- _SUPPLIED PASSAGE_:
Estimated Reading Time: 6 minutes
By Melanie Lockwood Herman
Resource Type: Risk eNews
Topic: Business Continuity Planning, Crisis Management, Crisis Communications
“The ability to ask questions is the greatest resource in learning the truth.” – Carl Jung
I’ve just finished reading Questions Are the Answer, by Hal Gregersen. This terrific book has inspired me to scribble more than usual. I’ve been jotting down questions on scraps of paper, adding questions to our staff meeting agendas, and peppering client presentations with even more questions. During a recent strategy session with our team, we reflected on whether we’re striking the right balance between giving our consulting clients the answers they need and teaching them how to raise—and resolve—challenging risk questions themselves. We want to be responsive to our clients’ wants and needs, but we also know that leaving an organization with answers to today’s questions about risk or ERM, won’t necessarily fortify them with the skills to cope with the disruption around the corner.
Gregersen turns to dozens of esteemed colleagues and clients for wisdom and insights on the topic of questions. Although published in 2018, his advice seems poignant and truly relevant at this moment in world history. I especially loved the references to ‘crucible’ experiences and the work of management gurus Warren Bennis and Bob Thomas, who explored how leaders are transformed by “intense episodes of adversity that push them into periods of self-reflection.” In their article published in the Harvard Business Review in 2002, Bennis and Thomas write that “A crucible is, by definition, a transformative experience through which an individual comes to a new or an altered sense of identity.” Here is the article’s powerful ending:
“It is the combination of hardiness and ability to grasp context that, above all, allows a person to not only survive an ordeal, but to learn from it, and to emerge stronger, more engaged, and more committed than ever. These attributes allow leaders to grow from their crucibles, instead of being destroyed by them—to find opportunity where others might find only despair. This is the stuff of true leadership.”
Last week, our number 6 from “Take 10: Resume and Thrive Strategies” touched on the quality of vulnerability as a prominent trait for superb leaders. It emerges again here when Gregersen rails against a leadership style where the leader professes and pretends to have all the answers, all the time. He explains that claiming (or faking!) all-knowing expertise is, in fact, the opposite of authentic leadership. He interviews numerous successful leaders whose experiences recall familiar themes: listening is more important than talking, questions are more important than answers, and striving to understand others is fundamental to making connections at work and in life.

- _GIVEN MATERIAL_:

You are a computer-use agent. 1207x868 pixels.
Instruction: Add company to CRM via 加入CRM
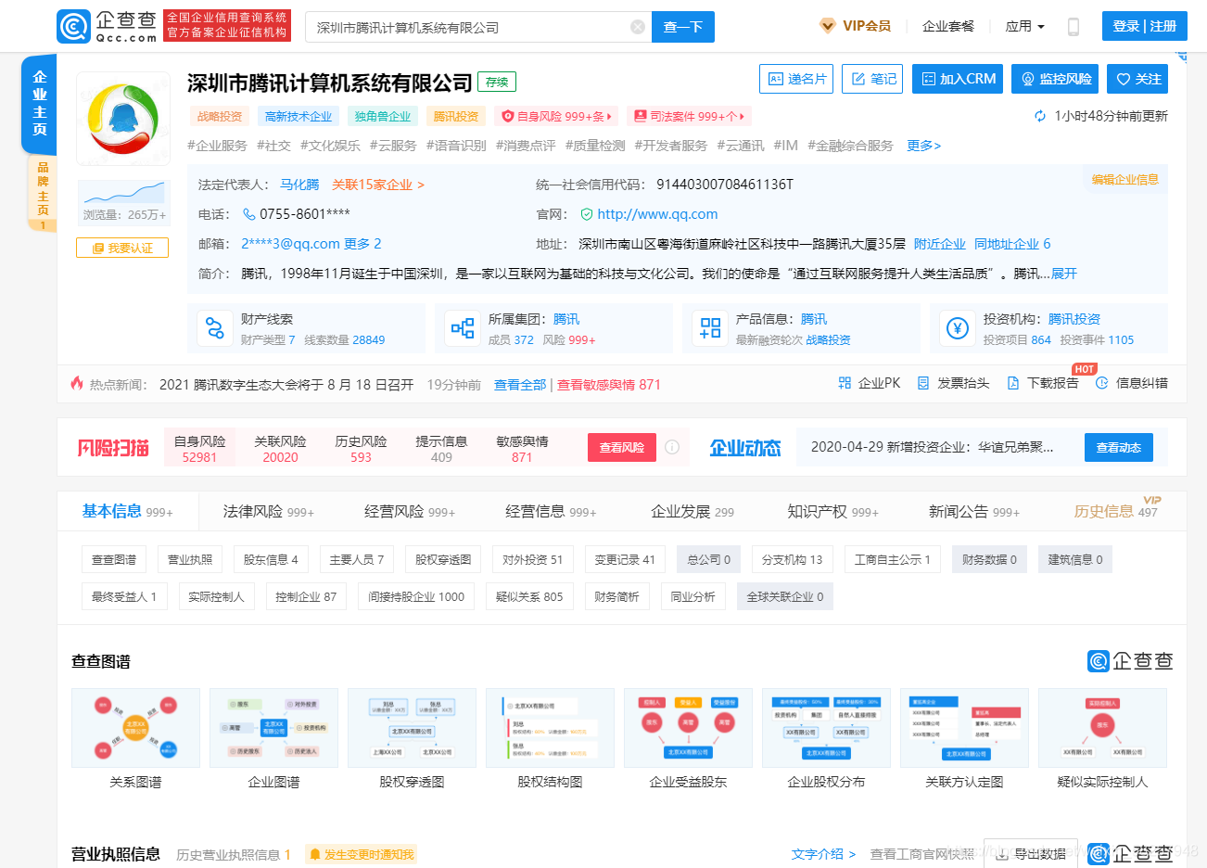tap(957, 79)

- _PROBLEM TO SOLVE_: Please transcribe part of the article about asking questions, beginning at the words "Last week, our" and stopping after the words "and in life.".

- _FULL SOLUTION_:
Last week, our number 6 from “Take 10: Resume and Thrive Strategies” touched on the quality of vulnerability as a prominent trait for superb leaders. It emerges again here when Gregersen rails against a leadership style where the leader professes and pretends to have all the answers, all the time. He explains that claiming (or faking!) all-knowing expertise is, in fact, the opposite of authentic leadership. He interviews numerous successful leaders whose experiences recall familiar themes: listening is more important than talking, questions are more important than answers, and striving to understand others is fundamental to making connections at work and in life.